Interestingly, mutation of the Ser736 MAPK phosphorylation site in GRIP1 to Ala compromises its ability to mediate EGF stimulation of an ER{alpha} S118A mutant (52). In addition, MAPK phosphorylation of SRC-1 at Thr1179 and Ser1185 affects its coactivation of the progesterone receptor (53), and we observed that mutation of all seven potential MAPK sites (Ser569, Ser395, Ser1033, Ser372, Ser517, Thr1179, and Ser1185; Ref. 53) to Ala residues also decreases SRC-1 coactivation of ER{alpha} (54). Taken together, it has become apparent that phosphorylation of ER and its coactivators plays an important role in receptor-dependent gene expression. It remains to be determined whether MAPK phosphorylation of amplified in breast cancer-1 (AIB1)/RAC3 (55), p300 (56), and CBP (57) influences their ability to coactivate ER transcriptional activity.

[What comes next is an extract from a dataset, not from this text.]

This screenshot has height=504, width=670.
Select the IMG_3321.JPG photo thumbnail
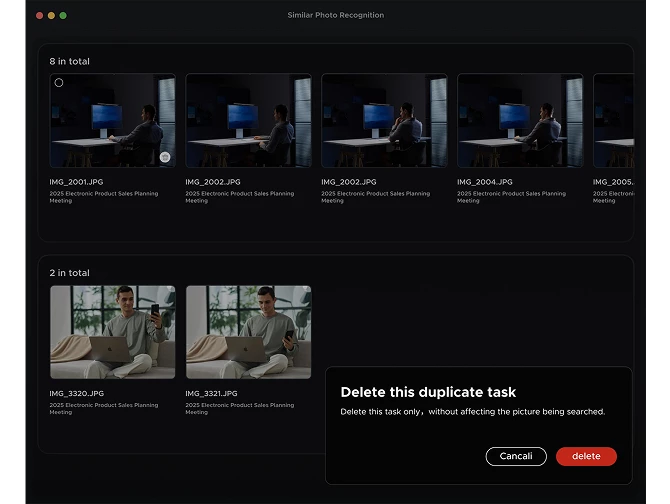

In agreement with previous reports, we found that the S118A and S104/106/118A mutations also reduced the activity of ER{alpha} in the presence of E2. However, whereas these mutations affected both ligand-independent and E2-induced ER{alpha}-mediated transcriptional activity to the same extent, their negative impact on ER{alpha} coactivation by p160s and CBP was much less in the presence of E2 than in the absence of ligand. Although SRC-1a, SRC-1e, and TIF2 can interact with the isolated A/B domain and enhance its activity, their coactivation of E2-bound ER{alpha} is not affected by Ser104/106/118. This may be explained by a relatively strong E2-induced interaction between these coactivators and the LBD of the receptor. However, our data indicate that mutation of Ser104/106/118 to Ala residues can reduce the functional interactions of the full-length, E2-bound receptor with a p160 coactivator (RAC3) and with CBP (by ~30% and 20%, respectively). These effects may contribute to the 40% decrease in E2-induced ER{alpha} activity that results from the S104/106/118A mutation in experiments in which no coactivator is transfected. These observations indicate that although the LBD plays an important role in recruiting coactivators, the Ser104/106/118 in the A/B domain, most likely through their phosphorylation, also contribute to coactivator action in the presence of E2. In addition, our findings add a new example of functional differences between the related p160/SRC proteins. These molecules also differ in their histone acetyltransferase activity, which is absent in TIF2 (21).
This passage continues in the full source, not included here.